2.2.2. La confrontation à l’œuvre.

Si je parle de « confrontation » c’est parce que la lecture de ces écrits a parfois été difficile ; douloureuse parfois au point de m’empêcher de poursuivre le travail commencé. Pourtant, j’avais ressenti le besoin de lire une grande partie de l’œuvre de ces deux auteurs, comme s’il fallait que je m’immerge le plus possible dans ce vécu pour tenter d’en saisir quelque chose. Ce n’est qu’après un temps de latence, que j’ai pu prendre la distance nécessaire pour pouvoir analyser ce matériel.

Ces deux écrivains ont beaucoup écrit, apparaît la nécessité pour eux de travailler dans et par l’écrit sans cesse les mêmes thèmes comme si l’œuvre était toujours à recommencer, jamais achevée. De plus, leur production présente l’avantage de comporter un discours sur l’écrit en train de se faire, une autoreprésentation du processus de l’écriture à l’œuvre.

DONNÉES FOURNIES.
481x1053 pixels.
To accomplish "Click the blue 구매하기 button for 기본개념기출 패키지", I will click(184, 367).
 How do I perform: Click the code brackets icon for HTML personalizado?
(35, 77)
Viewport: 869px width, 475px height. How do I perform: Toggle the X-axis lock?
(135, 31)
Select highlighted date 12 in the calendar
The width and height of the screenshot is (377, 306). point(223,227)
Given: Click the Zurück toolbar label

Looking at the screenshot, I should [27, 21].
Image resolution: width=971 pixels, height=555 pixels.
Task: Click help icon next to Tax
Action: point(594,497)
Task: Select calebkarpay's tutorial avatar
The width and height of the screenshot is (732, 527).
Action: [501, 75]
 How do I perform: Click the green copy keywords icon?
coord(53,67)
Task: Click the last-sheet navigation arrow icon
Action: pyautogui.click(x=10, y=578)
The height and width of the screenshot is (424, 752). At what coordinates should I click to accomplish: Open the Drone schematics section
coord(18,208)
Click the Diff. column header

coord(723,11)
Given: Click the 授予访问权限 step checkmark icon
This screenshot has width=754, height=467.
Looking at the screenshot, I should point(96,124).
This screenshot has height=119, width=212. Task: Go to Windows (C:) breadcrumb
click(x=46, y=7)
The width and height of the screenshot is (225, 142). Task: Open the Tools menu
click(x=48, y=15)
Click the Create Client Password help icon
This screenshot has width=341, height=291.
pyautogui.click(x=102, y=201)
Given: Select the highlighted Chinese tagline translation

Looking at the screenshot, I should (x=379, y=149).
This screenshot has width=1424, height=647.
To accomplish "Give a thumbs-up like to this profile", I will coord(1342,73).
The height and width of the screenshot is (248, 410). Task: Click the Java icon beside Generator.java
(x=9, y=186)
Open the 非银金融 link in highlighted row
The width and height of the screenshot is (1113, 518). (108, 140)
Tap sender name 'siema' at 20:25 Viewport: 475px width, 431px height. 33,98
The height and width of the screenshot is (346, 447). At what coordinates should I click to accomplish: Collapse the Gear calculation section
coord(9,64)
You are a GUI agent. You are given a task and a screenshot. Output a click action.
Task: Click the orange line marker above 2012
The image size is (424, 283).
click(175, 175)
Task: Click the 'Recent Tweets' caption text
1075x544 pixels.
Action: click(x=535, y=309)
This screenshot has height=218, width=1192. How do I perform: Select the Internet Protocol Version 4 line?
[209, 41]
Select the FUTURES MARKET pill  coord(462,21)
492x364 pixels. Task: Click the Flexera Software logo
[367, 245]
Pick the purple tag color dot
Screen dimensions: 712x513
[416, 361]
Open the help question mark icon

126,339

CONSIGNE. Reprenez l'extrait consacré à la confrontation avec l'œuvre de deux écrivains et poursuivez-le après sa dernière phrase. Les items forment un matériau distinct de l'extrait.

RÉPONSE RÉDIGÉE.
Un autre intérêt majeur réside dans le fait que J. Semprun comme P. Levi parviennent à condenser dans une seule scène – de l’écriture – différents moments de l’histoire de leur psyché et à les intégrer en partie. Contrairement aux détenus évoqués plus haut qui vont diffracter sur différentes scènes – dans les passages à l’acte, dans la relation au clinicien, dans l’écriture – leurs contenus psychiques, ces écrivains vont transférer l’ensemble dans l’appareil d’écriture. C’est aussi ce qui va donner à l’œuvre cette coloration esthétique particulière qui transmet des affects. Cette manière particulière dont l’enfermement se donne dans l’écrit, nous nous efforcerons de la mettre en évidence dans ce travail de thèse.

Nous aborderons le traitement spécifique de ce matériel littéraire, plus loin, dans une réflexion méthodologique spécifique.